Assume you are an awesome parent and want to give your children some cookies. But, you should give each child at most one cookie. Each child i has a greed factor gi, which is the minimum size of a cookie that the child will be content with; and each cookie j has a size sj. If sj >= gi, we can assign the cookie j to the child i, and the child i will be content. Your goal is to maximize the number of your content children and output the maximum number.
Note:
You may assume the greed factor is always positive.

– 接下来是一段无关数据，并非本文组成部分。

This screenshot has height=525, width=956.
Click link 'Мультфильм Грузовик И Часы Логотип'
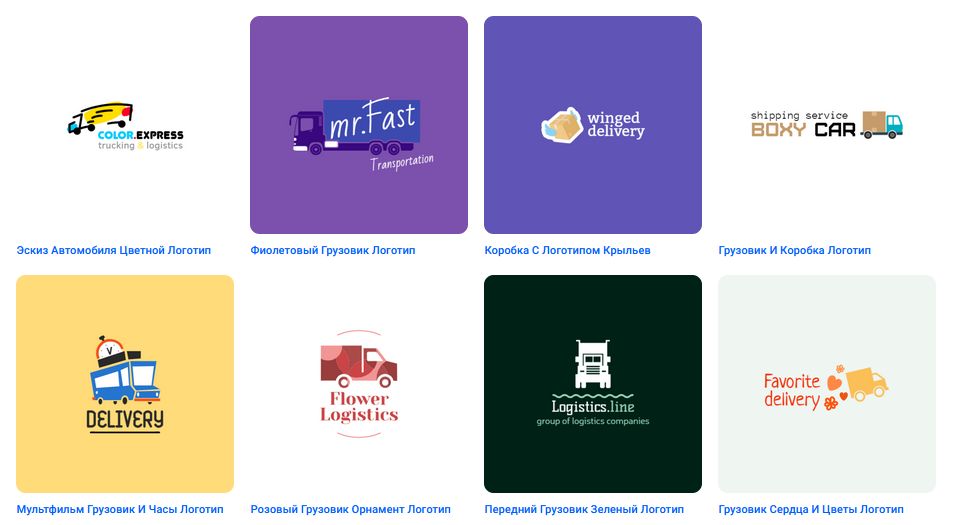coord(120,510)
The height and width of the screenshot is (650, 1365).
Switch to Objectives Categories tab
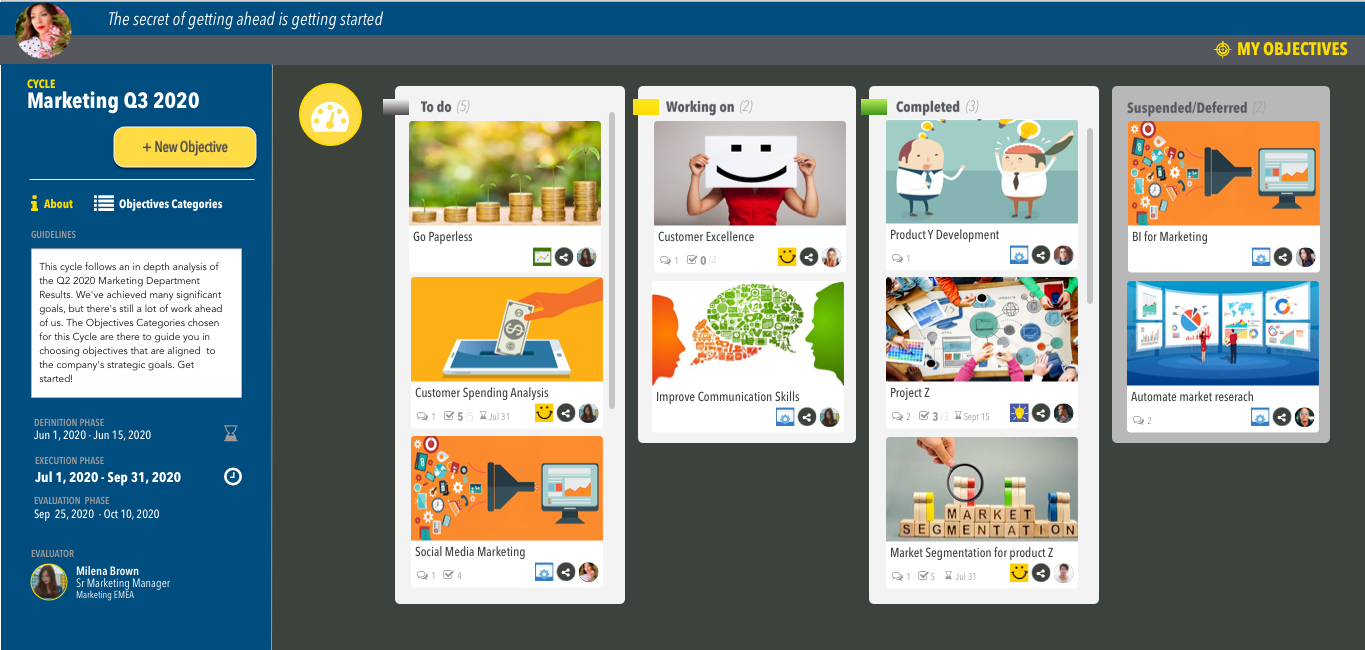[158, 204]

You cannot assign more than one cookie to one child.
Example 1:
Input: [1,2,3], [1,1]
Output: 1
Explanation: You have 3 children and 2 cookies. The greed factors of 3 children are 1, 2, 3.

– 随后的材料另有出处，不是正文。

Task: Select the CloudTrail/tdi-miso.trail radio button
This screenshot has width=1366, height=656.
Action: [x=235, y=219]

And even though you have 2 cookies, since their size is both 1, you could only make the child whose greed factor is 1 content.
You need to output 1.
Example 2:
Input: [1,2], [1,2,3]
Output: 2
Explanation: You have 2 children and 3 cookies. The greed factors of 2 children are 1, 2.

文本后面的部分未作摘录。